Mjnews.id – Salah satu pelaku yang diduga serobot tanah milik kepala kaum atau salah seorang Niniak Mamak di Jorong Landai, Nagari Harau, Kecamatan Harau, Kabupaten Limapuluh Kota, Sumatera Barat, nyaris bentrok dengan keponakan pemilik tanah ulayat tersebut.

Salah satu sumber yang enggan disebutkan namanya kepada media ini, mengatakan, warga berinisial (IS) sudah diingatkan agar tak mengganggu tanah milik kaum Datuak Pucuak, namun pelaku tetap bersikukuh agar tetap melakukan penyerobotan dengan cara yang tak elegan. Pelaku malah membawa bodyguard untuk mengamankan pekerjaannya.

ADVERTISEMENT

“Hal itu justru memancing emosi keponakan pemilik tanah ulayat tersebut,” katanya melalui pesan singkat whatsapp-nya, Minggu 12 Januari 2025.

Dikatakan sumber itu, akibat salah satu pelaku yang bersikukuh menyerobot tanah milik kepala kaum di Jorong Landai Nagari Harau itu, mengakibatkan keponakan pemilik tanah ulayat Datuak Pucuak itu mengusir dan membubarkan aktivitas penyerobotan dan pengrusakan tanah dengan cara memakai alat berat.

“Beruntung insiden ini cepat ditengahi oleh Wali Nagari Harau bersama perangkat Babinkamtibmas dan Babinsa,” ujarnya.

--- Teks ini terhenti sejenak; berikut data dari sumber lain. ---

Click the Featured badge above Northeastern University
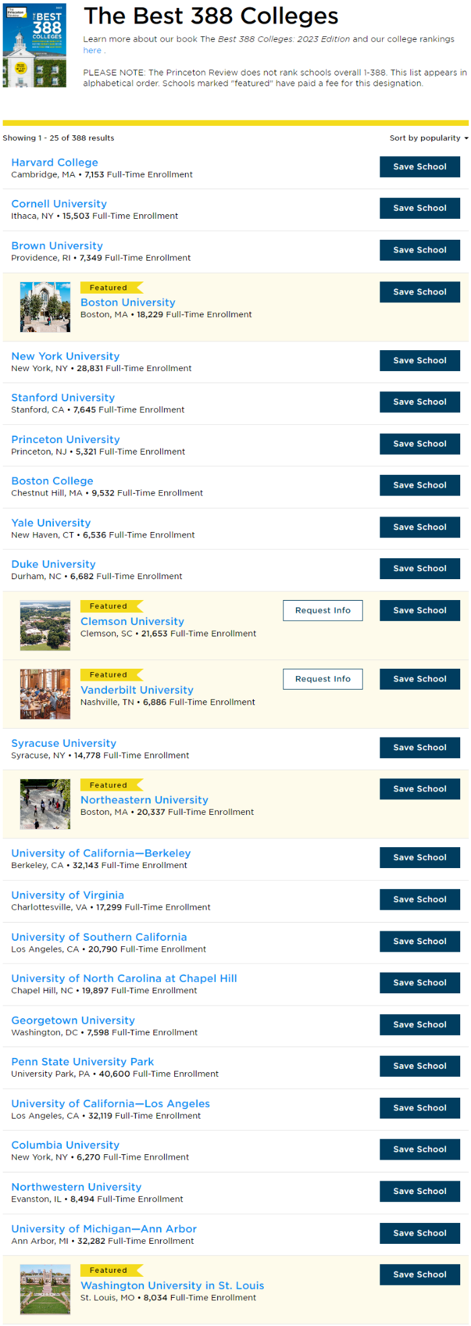The height and width of the screenshot is (1326, 471). coord(109,785)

Ditambahkan sumber tersebut, akhirnya masyarakat bersama-sama mengeluarkan alat berat ekskavator dari lokasi tanah Datuak Pucuak tersebut.

Sebelumnya diduga penyerobotan tanah yang dilakukan oleh IS, EM, ER dan kawan-kawannya, sudah pernah diingatkan perangkat Nagari Harau, tapi mereka tidak mengindahkan peringatan perangkat Nagari Harau itu.

“IS ini juga terindikasi sebagai pakang tanah di Jorong Landai,” tutupnya.

Sementara itu, Aipda Rota Yudistira Babinkamtibmas Nagari Harau dalam video yang diterima wartawan ini, dalam paparannya menegur salah seorang yang diduga kuat pelaku penyerobotan dan pengrusakan tanah ulayat milik kepala kaum di Jorong Landai itu.

“Negara ini adalah negara hukum dan untuk itu setiap orang wajib hukumnya menghormati proses hukum yang tengah berjalan terkait sengketa tanah ulayat itu,” ucapnya di dampingi Babinsa Yosep dan Wali Nagari Harau.

Aipda Rota juga mengimbau agar semua pihak bisa menahan diri guna mencegah terjadi nya pelanggaran yang bisa mengarah ke Pidana,dan berpotensi merugikan pihak manapun.